- [WORK INSTRUCTION]:
Only the text carries over: repeat the records exactly and drop the images.

- [TASK DATA]:
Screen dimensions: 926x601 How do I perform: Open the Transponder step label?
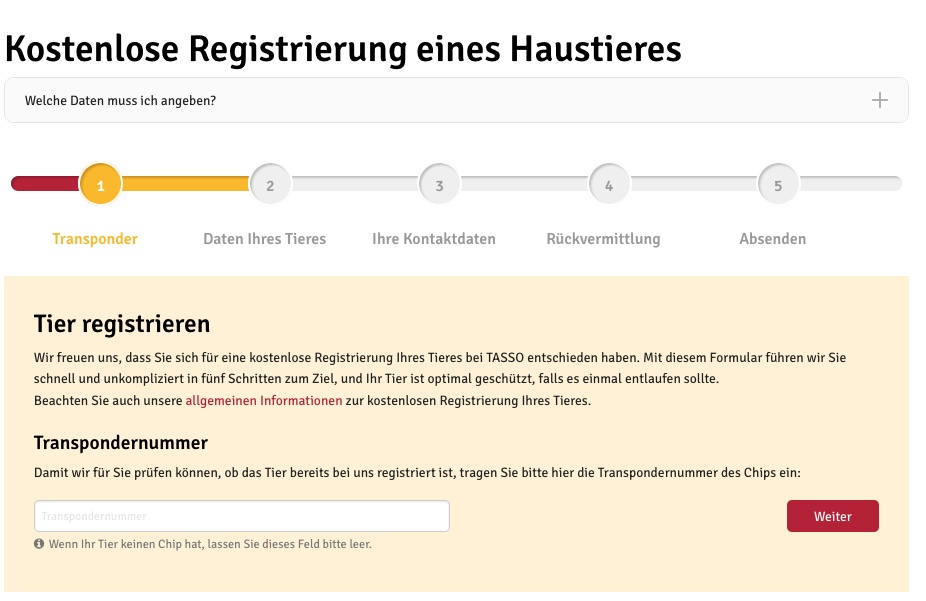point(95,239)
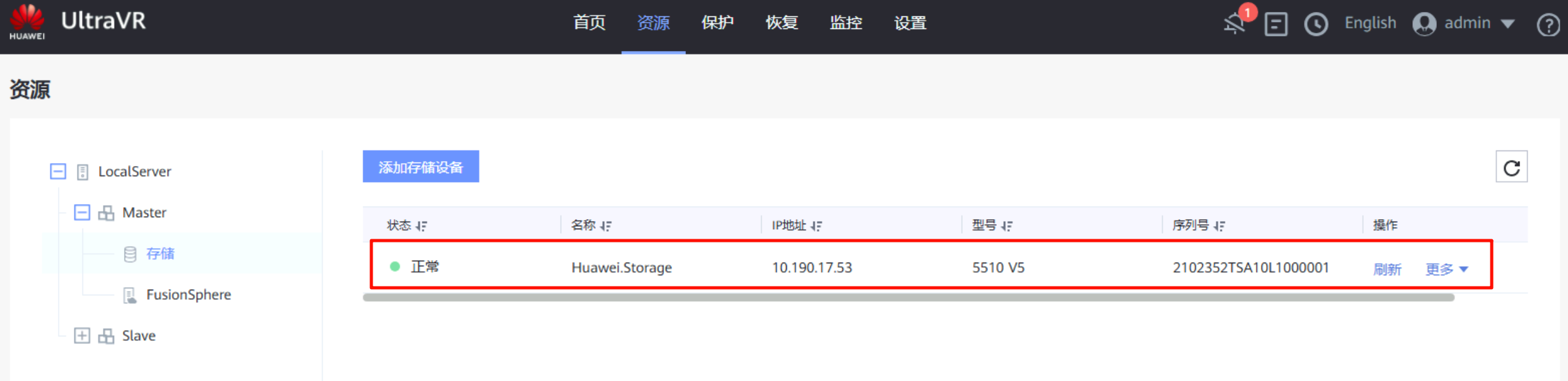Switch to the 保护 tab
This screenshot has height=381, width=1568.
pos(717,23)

- [WRITTEN ANSWER]:
Screen dimensions: 926x601 How do I perform: Open the Transponder step label?
point(95,239)
Switch to the 保护 tab
This screenshot has height=381, width=1568.
pos(717,23)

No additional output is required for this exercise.